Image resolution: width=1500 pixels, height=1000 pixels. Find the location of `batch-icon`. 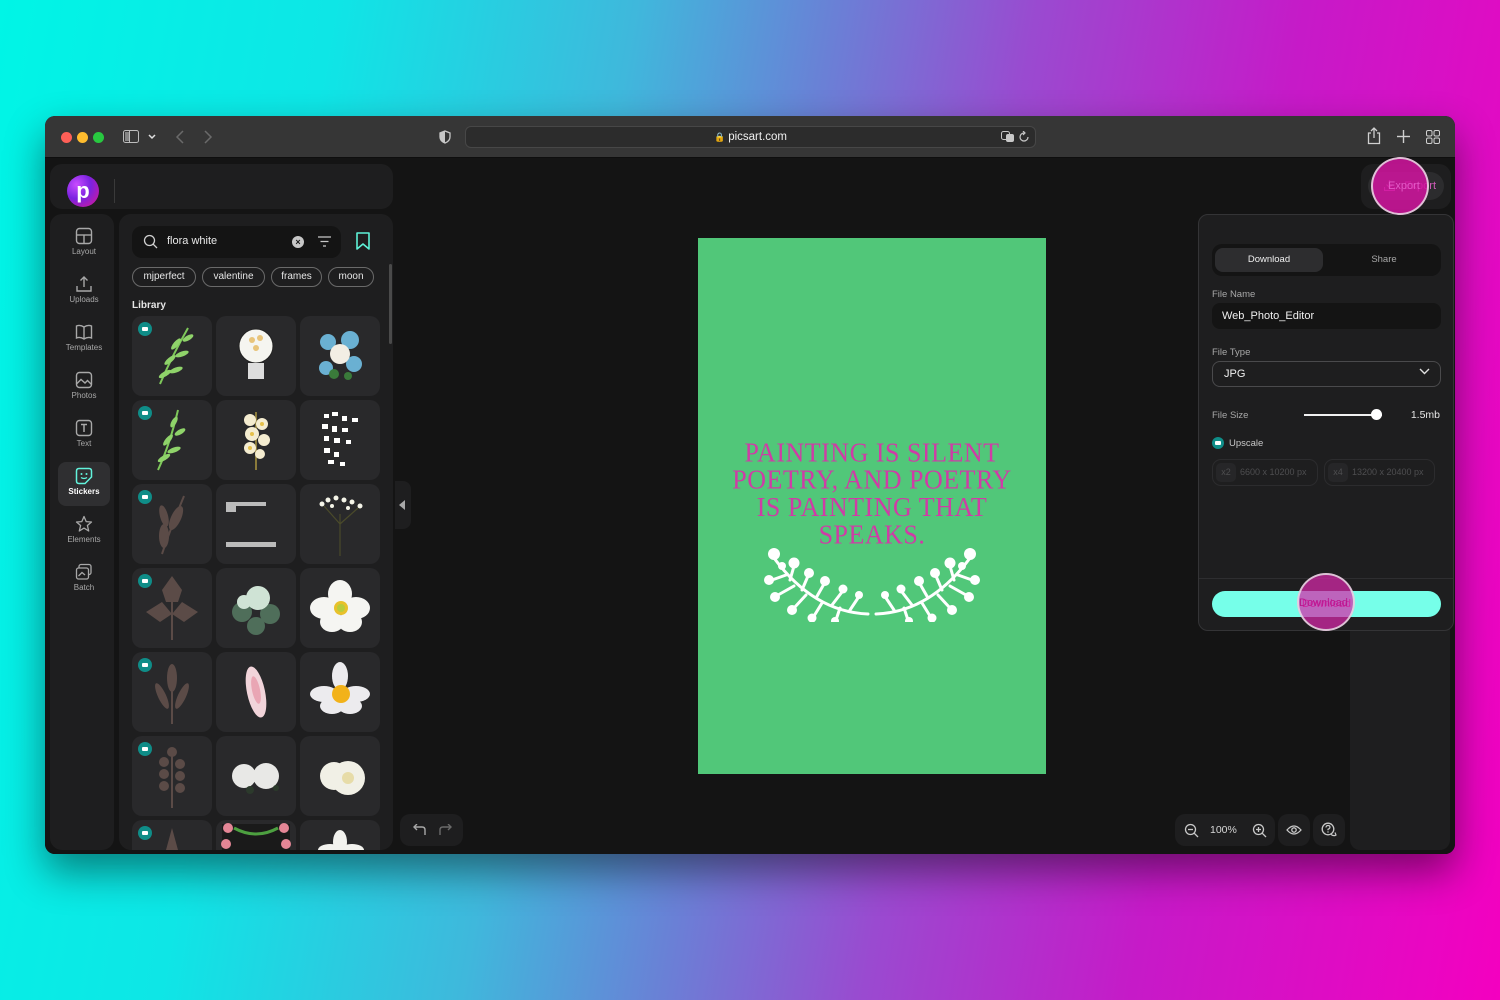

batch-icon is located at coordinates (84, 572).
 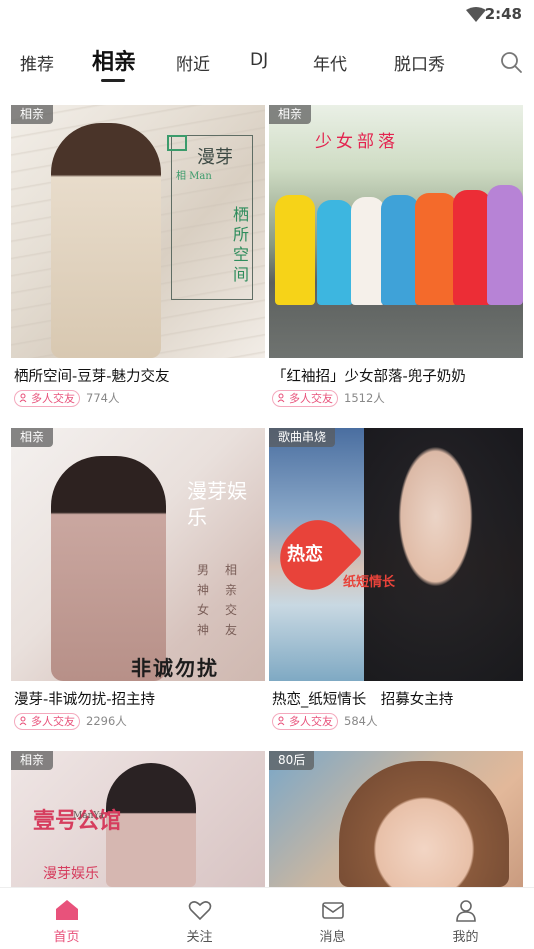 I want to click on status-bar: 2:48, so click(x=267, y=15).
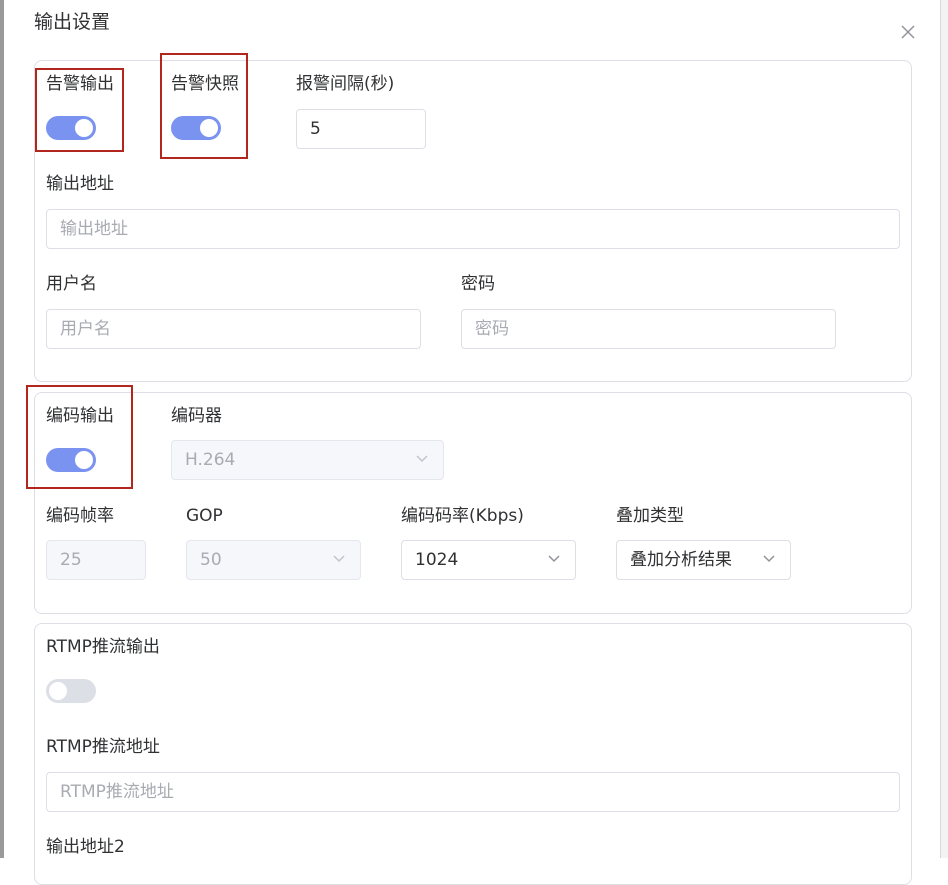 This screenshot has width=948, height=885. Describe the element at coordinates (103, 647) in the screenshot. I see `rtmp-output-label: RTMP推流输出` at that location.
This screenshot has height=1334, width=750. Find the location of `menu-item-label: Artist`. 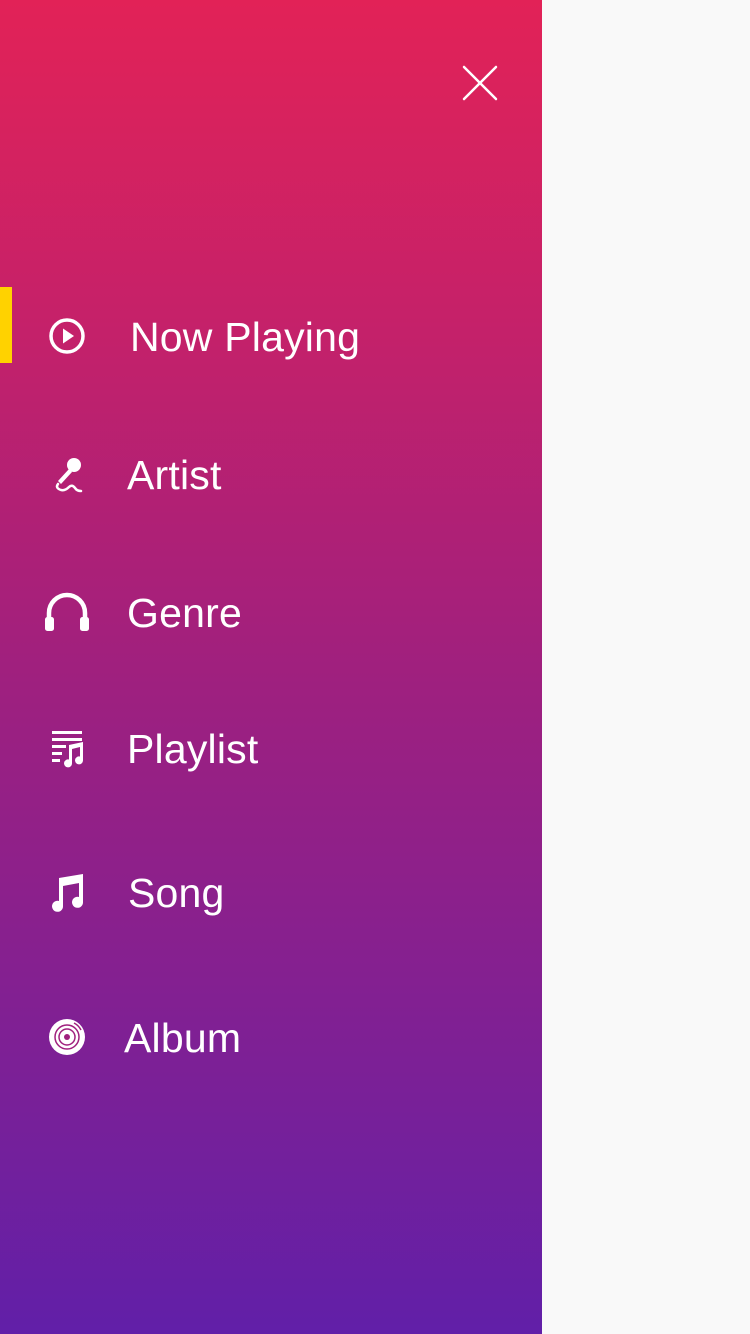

★ ★ ★ ★ ★

Task directions
Copy out every line of the listing above word for word, including each answer, and leave out the pictures.

Final answer
Image resolution: width=1500 pixels, height=1000 pixels. Find the location of `batch-icon`. 

batch-icon is located at coordinates (84, 572).
  I want to click on status-bar: 2:48, so click(x=267, y=15).
 This screenshot has width=948, height=885. Describe the element at coordinates (103, 647) in the screenshot. I see `rtmp-output-label: RTMP推流输出` at that location.
This screenshot has height=1334, width=750. Find the location of `menu-item-label: Artist`. 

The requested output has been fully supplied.